Quem passa pela praça da Catedral desde ontem, não tem como não parar para ler uma faixa colocada em frente à sede da Justiça Federal, com os seguintes dizeres: “Servidores da justiça federal pedem socorro. Assédio moral”. Sem entender o contexto, muitos fotografam e as fotos invadiram as redes sociais. Com tantas plataformas digitais, especialmente grupos, elas foram parar no Sindicato dos Trabalhadores do Poder Judiciário Federal no Estado de Minas Gerais (Sintraemg), com sede em Belo Horizonte. Porém, como muita gente em Divinópolis, a entidade ainda tenta entender o que levou a colocação do protesto em praça pública.

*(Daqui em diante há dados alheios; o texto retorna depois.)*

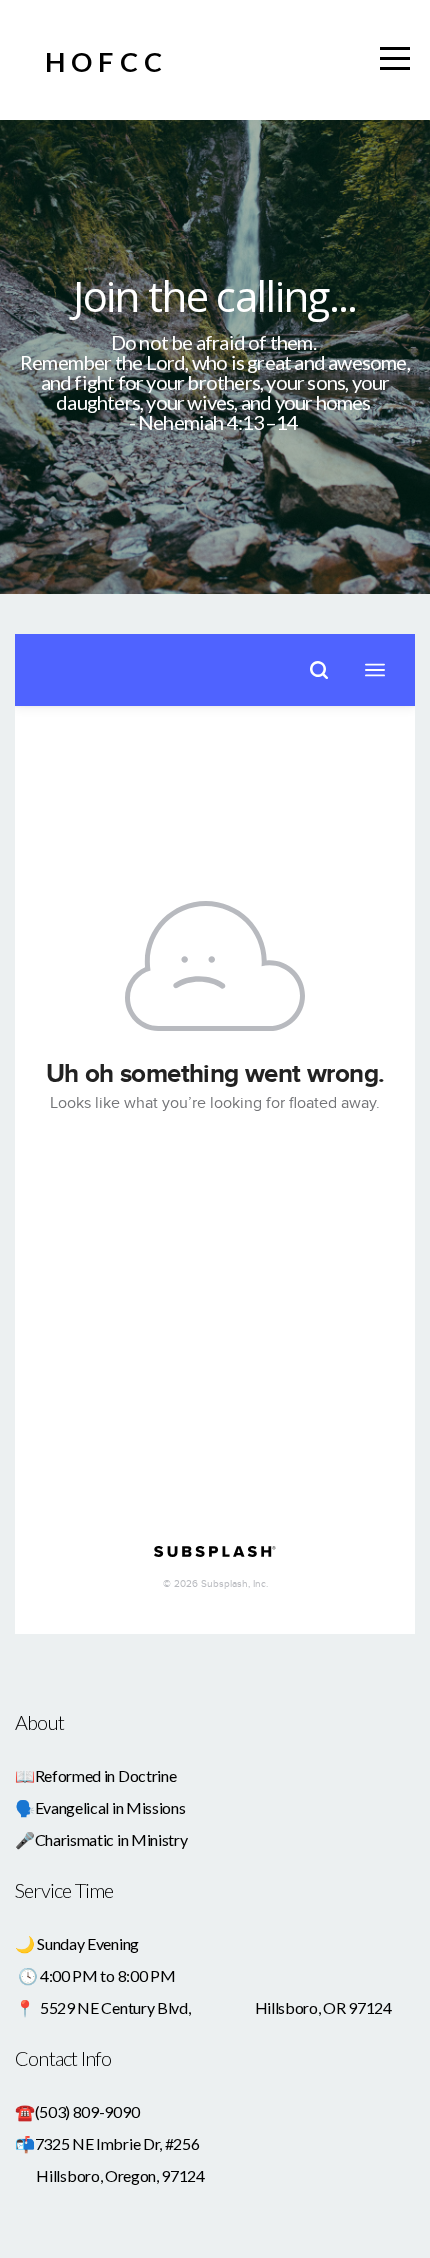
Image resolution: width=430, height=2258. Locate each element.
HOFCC (106, 61)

A reportagem conversou com o coordenador-geral do Sintraemg, Carlos Humberto Rodrigues. Ele informou que o sindicato tomou conhecimento do fato por meio das redes sociais e, juntamente com demais membros da diretoria, analisa a situação para que as providências sejam tomadas. O coordenador disse ainda que um encontro está agendado com os servidores da Justiça Federal, tendo em vista que uma coordenadora do sindicato mora na cidade. Sobre a possibilidade de estar havendo assédio moral, ele diz que prefere aguardar o resultado da reunião, mas adiantou que o fato gerará alguma consequência até judicial.

— Estamos tratando esta situação com o maior cuidado possível — enfatizou.

O coordenador encerrou dizendo que, talvez até hoje, tenha-se algum desdobramento.

O fato

A faixa foi colocada na tarde da última segunda-feira, 2, e chamou atenção porque não foram citados nomes de quem estaria cometendo ou sofrendo o assédio moral. Por isso, motivou uma reunião envolvendo todos os juízes que atuam no órgão. A Polícia Federal foi chamada e registrou um Boletim de ocorrência. Nos grupos de WhatsApp o principal questionamento é: quem teria colocado esta faixa e porque não identificou os envolvidos? Resposta que pode vir somente depois da reunião entre o sindicato e os servidores.